Activision Takes on Mazda over Patent Infringement

Car manufacturer Mazda Motor of America, Inc. was hit with a lawsuit in U.S. District Court in Delaware on July 9, when Activision TV, Inc. filed a complaint alleging patent infringement.

Activision, a Delaware Corporation, claims that Mazda infringed its patents for electronic displays in its new line of vehicles.  The patents, U.S. Patent Nos. 7,369,058 and 8,330,613 are both titled “Remote Control Electronic Display System” and were granted in 2008 and 2012, respectively.  Activision develops flat-screen displays with computers fully integrated into the screen.

The allegedly infringing use has to do with Mazda’s “digital signage systems” which are located in its car dealerships across the country.  Mazda is a Japanese-based car manufacturing company with American headquarters in Irvine, California.

Activision claims that it notified Mazda of the infringement on February 7 and claims that all continued use of the infringing technology beyond that date constitutes willful infringement.  It argues that such willful infringement entitles the company to payment of enhanced damages by Mazda.

In the complaint, the company claims that it suffered irreparable injury from Mazda’s infringement, which can only be remedied by a court injunction.

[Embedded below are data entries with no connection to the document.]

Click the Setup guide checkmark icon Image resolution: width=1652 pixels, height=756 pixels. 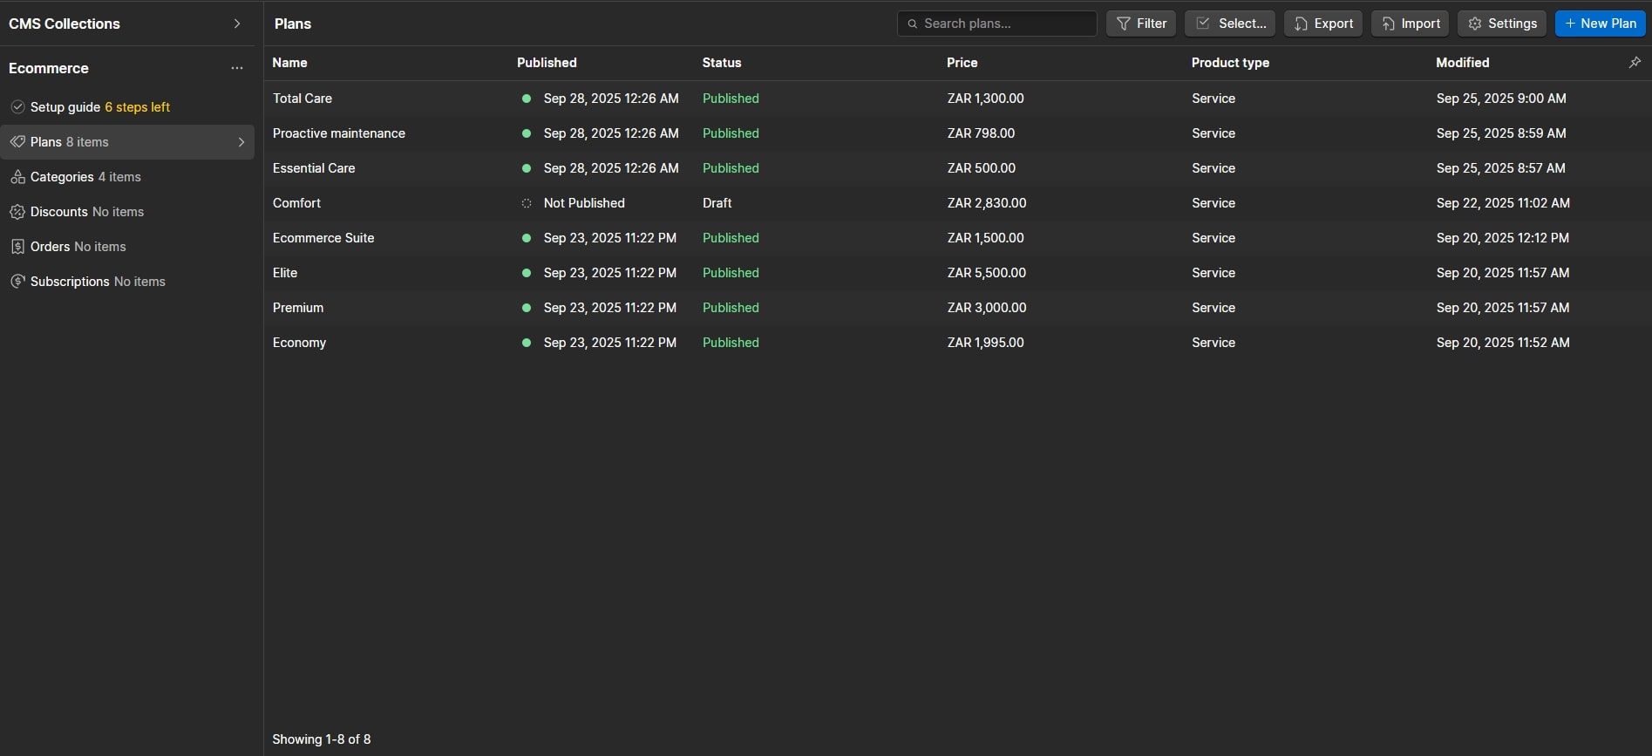[17, 106]
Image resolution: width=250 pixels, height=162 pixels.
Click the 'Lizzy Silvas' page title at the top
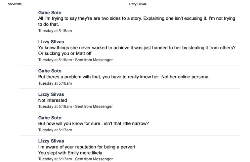138,4
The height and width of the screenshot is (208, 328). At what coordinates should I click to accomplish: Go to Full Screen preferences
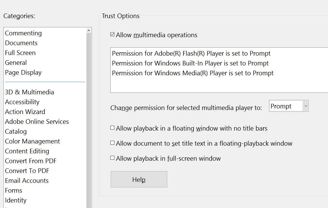click(x=20, y=53)
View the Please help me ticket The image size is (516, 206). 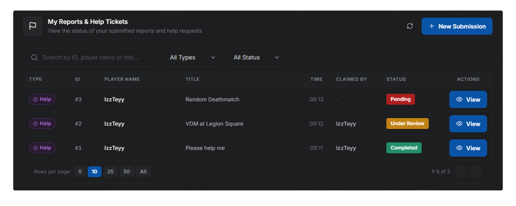point(468,148)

Activision has been on a tear in district court as of late, bringing patent infringement lawsuits against Harley-Davidson, Inc., CenturyLink, Inc., and Build-A-Bear Workshop, Inc. all in the past month.  All of the related cases claim patent infringement for the same two patents, Nos. ‘058 and ‘613, which are also  named in the case against Mazda.  While the lawsuits against Harley-Davidson and Build-A-Bear were filed in Delaware, the case against CenturyLink will proceed in U.S. District Court in the Eastern District of Texas.

Mazda claims that it obtained the infringing technology from a supplier not affiliated with the company, and would expect Activision to resolve its claims with the supplier directly.